Dataset entries
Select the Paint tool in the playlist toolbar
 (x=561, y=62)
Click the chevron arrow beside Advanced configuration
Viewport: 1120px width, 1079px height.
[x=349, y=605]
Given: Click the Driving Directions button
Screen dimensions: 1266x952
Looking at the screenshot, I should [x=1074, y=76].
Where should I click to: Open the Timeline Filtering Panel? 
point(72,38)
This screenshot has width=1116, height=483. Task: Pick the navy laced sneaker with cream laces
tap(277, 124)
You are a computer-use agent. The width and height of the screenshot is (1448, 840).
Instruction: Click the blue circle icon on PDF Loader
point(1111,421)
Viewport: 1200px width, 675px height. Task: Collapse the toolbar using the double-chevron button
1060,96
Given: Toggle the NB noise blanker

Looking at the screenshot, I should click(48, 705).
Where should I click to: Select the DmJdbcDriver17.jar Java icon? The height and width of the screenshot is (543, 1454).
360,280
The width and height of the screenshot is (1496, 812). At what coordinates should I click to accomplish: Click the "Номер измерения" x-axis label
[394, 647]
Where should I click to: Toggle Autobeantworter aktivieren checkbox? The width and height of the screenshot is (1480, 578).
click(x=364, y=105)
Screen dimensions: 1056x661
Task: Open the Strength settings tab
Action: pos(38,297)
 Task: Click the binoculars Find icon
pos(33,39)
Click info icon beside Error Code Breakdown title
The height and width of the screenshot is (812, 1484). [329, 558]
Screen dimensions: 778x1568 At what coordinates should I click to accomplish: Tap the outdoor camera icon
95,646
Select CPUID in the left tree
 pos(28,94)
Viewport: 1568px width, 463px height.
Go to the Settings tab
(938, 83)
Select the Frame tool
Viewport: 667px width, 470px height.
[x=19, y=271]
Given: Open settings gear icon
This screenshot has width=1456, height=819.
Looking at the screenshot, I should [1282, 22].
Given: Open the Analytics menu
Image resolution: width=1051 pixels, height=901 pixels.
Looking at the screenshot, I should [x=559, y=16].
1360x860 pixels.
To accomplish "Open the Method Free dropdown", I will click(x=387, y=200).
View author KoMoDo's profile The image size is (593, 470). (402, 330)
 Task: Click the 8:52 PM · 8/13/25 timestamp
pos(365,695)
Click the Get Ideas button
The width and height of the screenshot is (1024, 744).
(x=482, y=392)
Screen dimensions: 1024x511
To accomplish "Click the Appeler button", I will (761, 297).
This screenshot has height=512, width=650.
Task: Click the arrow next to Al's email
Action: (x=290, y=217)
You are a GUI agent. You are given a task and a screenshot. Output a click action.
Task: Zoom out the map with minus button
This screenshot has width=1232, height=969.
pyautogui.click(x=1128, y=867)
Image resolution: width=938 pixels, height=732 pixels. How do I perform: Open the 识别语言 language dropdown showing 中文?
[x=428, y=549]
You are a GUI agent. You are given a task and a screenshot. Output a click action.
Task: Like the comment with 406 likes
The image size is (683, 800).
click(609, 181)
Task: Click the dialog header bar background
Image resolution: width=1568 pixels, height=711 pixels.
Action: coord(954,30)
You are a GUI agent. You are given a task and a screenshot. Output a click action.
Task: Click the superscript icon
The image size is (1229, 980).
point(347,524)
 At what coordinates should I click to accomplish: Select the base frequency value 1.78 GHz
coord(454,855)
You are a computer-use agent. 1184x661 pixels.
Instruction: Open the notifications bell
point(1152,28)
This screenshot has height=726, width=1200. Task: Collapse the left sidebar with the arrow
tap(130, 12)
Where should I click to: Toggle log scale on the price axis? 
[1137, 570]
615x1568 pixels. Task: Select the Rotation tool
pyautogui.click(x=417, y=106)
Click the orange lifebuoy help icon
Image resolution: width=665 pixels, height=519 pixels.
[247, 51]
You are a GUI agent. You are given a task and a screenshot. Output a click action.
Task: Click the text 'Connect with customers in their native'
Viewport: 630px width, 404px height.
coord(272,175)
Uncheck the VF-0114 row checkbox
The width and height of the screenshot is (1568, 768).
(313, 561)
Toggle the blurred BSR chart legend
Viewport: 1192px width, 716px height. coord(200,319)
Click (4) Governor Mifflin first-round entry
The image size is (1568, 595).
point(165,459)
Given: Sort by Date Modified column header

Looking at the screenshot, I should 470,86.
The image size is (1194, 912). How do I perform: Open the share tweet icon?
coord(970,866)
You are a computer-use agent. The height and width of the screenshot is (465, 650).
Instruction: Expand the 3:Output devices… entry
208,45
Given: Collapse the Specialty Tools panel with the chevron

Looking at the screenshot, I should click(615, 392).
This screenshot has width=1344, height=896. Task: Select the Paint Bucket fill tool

*AIM OF THE EXERCISE:* Set every record down again, exactly as given.

*REPLY TO THE EXERCISE:*
Select the Paint tool in the playlist toolbar
 (x=561, y=62)
Click the chevron arrow beside Advanced configuration
Viewport: 1120px width, 1079px height.
[x=349, y=605]
Given: Click the Driving Directions button
Screen dimensions: 1266x952
Looking at the screenshot, I should [x=1074, y=76].
Where should I click to: Open the Timeline Filtering Panel? 
point(72,38)
This screenshot has width=1116, height=483. Task: Pick the navy laced sneaker with cream laces
tap(277, 124)
You are a computer-use agent. The width and height of the screenshot is (1448, 840).
Instruction: Click the blue circle icon on PDF Loader
point(1111,421)
Viewport: 1200px width, 675px height. Task: Collapse the toolbar using the double-chevron button
1060,96
Given: Toggle the NB noise blanker

Looking at the screenshot, I should click(48, 705).
Where should I click to: Select the DmJdbcDriver17.jar Java icon? The height and width of the screenshot is (543, 1454).
360,280
The width and height of the screenshot is (1496, 812). At what coordinates should I click to accomplish: Click the "Номер измерения" x-axis label
[394, 647]
Where should I click to: Toggle Autobeantworter aktivieren checkbox? The width and height of the screenshot is (1480, 578).
click(x=364, y=105)
Screen dimensions: 1056x661
Task: Open the Strength settings tab
Action: pos(38,297)
 Task: Click the binoculars Find icon
pos(33,39)
Click info icon beside Error Code Breakdown title
The height and width of the screenshot is (812, 1484). [329, 558]
Screen dimensions: 778x1568 At what coordinates should I click to accomplish: Tap the outdoor camera icon
95,646
Select CPUID in the left tree
 pos(28,94)
Viewport: 1568px width, 463px height.
Go to the Settings tab
(938, 83)
Select the Frame tool
Viewport: 667px width, 470px height.
[x=19, y=271]
Given: Open settings gear icon
This screenshot has width=1456, height=819.
Looking at the screenshot, I should [1282, 22].
Given: Open the Analytics menu
Image resolution: width=1051 pixels, height=901 pixels.
Looking at the screenshot, I should [x=559, y=16].
1360x860 pixels.
To accomplish "Open the Method Free dropdown", I will click(x=387, y=200).
View author KoMoDo's profile The image size is (593, 470). (402, 330)
 Task: Click the 8:52 PM · 8/13/25 timestamp
pos(365,695)
Click the Get Ideas button
The width and height of the screenshot is (1024, 744).
(x=482, y=392)
Screen dimensions: 1024x511
To accomplish "Click the Appeler button", I will (761, 297).
This screenshot has height=512, width=650.
Task: Click the arrow next to Al's email
Action: (x=290, y=217)
You are a GUI agent. You are given a task and a screenshot. Output a click action.
Task: Zoom out the map with minus button
This screenshot has width=1232, height=969.
pyautogui.click(x=1128, y=867)
Image resolution: width=938 pixels, height=732 pixels. How do I perform: Open the 识别语言 language dropdown showing 中文?
[x=428, y=549]
You are a GUI agent. You are given a task and a screenshot. Output a click action.
Task: Like the comment with 406 likes
The image size is (683, 800).
click(609, 181)
Task: Click the dialog header bar background
Image resolution: width=1568 pixels, height=711 pixels.
Action: coord(954,30)
You are a GUI agent. You are given a task and a screenshot. Output a click action.
Task: Click the superscript icon
The image size is (1229, 980).
point(347,524)
 At what coordinates should I click to accomplish: Select the base frequency value 1.78 GHz
coord(454,855)
You are a computer-use agent. 1184x661 pixels.
Instruction: Open the notifications bell
point(1152,28)
This screenshot has height=726, width=1200. Task: Collapse the left sidebar with the arrow
tap(130, 12)
Where should I click to: Toggle log scale on the price axis? 
[1137, 570]
615x1568 pixels. Task: Select the Rotation tool
pyautogui.click(x=417, y=106)
Click the orange lifebuoy help icon
Image resolution: width=665 pixels, height=519 pixels.
[247, 51]
You are a GUI agent. You are given a task and a screenshot. Output a click action.
Task: Click the text 'Connect with customers in their native'
Viewport: 630px width, 404px height.
coord(272,175)
Uncheck the VF-0114 row checkbox
The width and height of the screenshot is (1568, 768).
(313, 561)
Toggle the blurred BSR chart legend
Viewport: 1192px width, 716px height. coord(200,319)
Click (4) Governor Mifflin first-round entry
The image size is (1568, 595).
point(165,459)
Given: Sort by Date Modified column header

Looking at the screenshot, I should 470,86.
The image size is (1194, 912). How do I perform: Open the share tweet icon?
coord(970,866)
You are a computer-use agent. The height and width of the screenshot is (465, 650).
Instruction: Expand the 3:Output devices… entry
208,45
Given: Collapse the Specialty Tools panel with the chevron

Looking at the screenshot, I should click(615, 392).
This screenshot has width=1344, height=896. Task: Select the Paint Bucket fill tool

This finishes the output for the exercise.